Extract ▸
--- START ---

Read Secret Societies: Inside the World's Most Notorious Organizations Online
Authors: John Lawrence Reynolds
Tags: #Non-Fiction, #History
Nor is this an exclusively American phenomenon. Sir Winston Churchill, Canadian prime minister John Diefenbaker, and at least four presidents of Mexico all held high positions within Freemasonry. Can any other closed society claim such extensive influence on seats of power over so many years?
Proof that Masons exert enormous power over world events, should you choose to believe conspiracy buffs, can be found in pockets, purses and billfolds around the world. Every U.S. dollar bill bears the Great Seal of the U.S. on its reverse, a symbol many believe confirms Freemasonry's dominance and control of the country. The seal's design includes an eye within a triangle floating above an apparently unfinished pyramid. On the base of the pyramid are engraved the Roman numerals for 1776 (mdcclxxvi), and the design is framed by two Latin phrases:
Annuit Coeptis
(Providence Has Favored Our Undertakings) and
Novus Ordo Seclorium
(A New Order of the Ages). According to those who fear the Masons, the eye and pyramid are Masonic symbols, and the manner in which the emblem is flaunted proves their power remains unchallenged.
The Great Seal on the U.S. dollar—is it proof of a Masonic plot?
Or does it? Masons have long used a triangle as a symbol of their membership but only because it represented a set-square, a tool used by the stonemasons who created the organization. In any case, the Great Seal of the U.S. depicts not a triangle but a pyramid, chosen because it represents strength and stability, important qualities for a nascent country. The eye represents the all-seeing vision of God, nothing more, and while it is indeed framed within a triangle, triangular shapes have been popular among Christian societies for centuries, representing the Trinity of the Father, Son and Holy Spirit.
Historical evidence supports this view. Writing on behalf of the Freemasons in 1821, Thomas Smith Webb noted that the Masons did not adopt either the eye or the triangle as a symbol until 1797, fourteen years
after
the U.S. Congress approved the Great Seal. Webb explains the components of the seal in fine early-Victorian prose:
Although our thoughts, words and actions may be hidden from the eyes of man, yet that All-Seeing Eye, whom the Sun, Moon and Stars obey, and under whose watchful care even comets perform their stupendous revolutions, pervade the inmost recesses of the human heart, and will reward us according to our merits.
Some skeptics believed him. Most did not.
Freemasons have been trying to shake off this connection with the Great Seal of the U.S. for two centuries without success. They have also attempted to disprove the theory that
Freemasons are determined to carry out acts of revenge on the Templars’ behalf for abuses committed against the group almost 800 years ago. In the process, they also deny an association with the Illuminati, an organization of free-thinking intellectuals whose goal, two centuries before cnn, was nothing less than global control of social and political thought; or that they installed popular personalities in positions of power to carry out secret Masonic strategies.
Crusading knights, revenge-driven descendants, subversive currency, global tyrants, celebrity insurgents—what is really behind the Masonic movement? As with all secret societies, the reality suggests both more and less than the eye reveals.

--- END ---

Task instructions ▸
• a. According to the Freemasonry excerpt, in what year did the Masons first adopt the eye or the triangle as a symbol?
• b. In the Freemasonry excerpt, list each item in the series that opens the final paragraph, before the dash.
• c. Print everything in the Freemasonry excerpt from "Crusading knights, revenge-driven" down to "the eye reveals.".
Use only the Freemasonry excerpt to respond.

Recorded data ▸
--- START ---

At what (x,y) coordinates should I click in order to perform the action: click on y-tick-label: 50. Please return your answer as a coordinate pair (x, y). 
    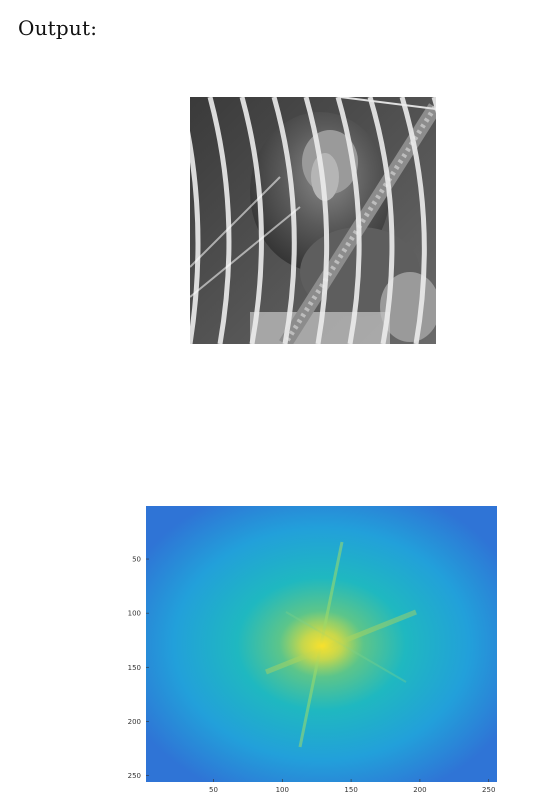
    Looking at the image, I should click on (136, 560).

--- END ---

Responses to the tasks ▸
• a. 1797

• b. Crusading knights, revenge-driven descendants, subversive currency, global tyrants, celebrity insurgents

• c.
Crusading knights, revenge-driven descendants, subversive currency, global tyrants, celebrity insurgents—what is really behind the Masonic movement? As with all secret societies, the reality suggests both more and less than the eye reveals.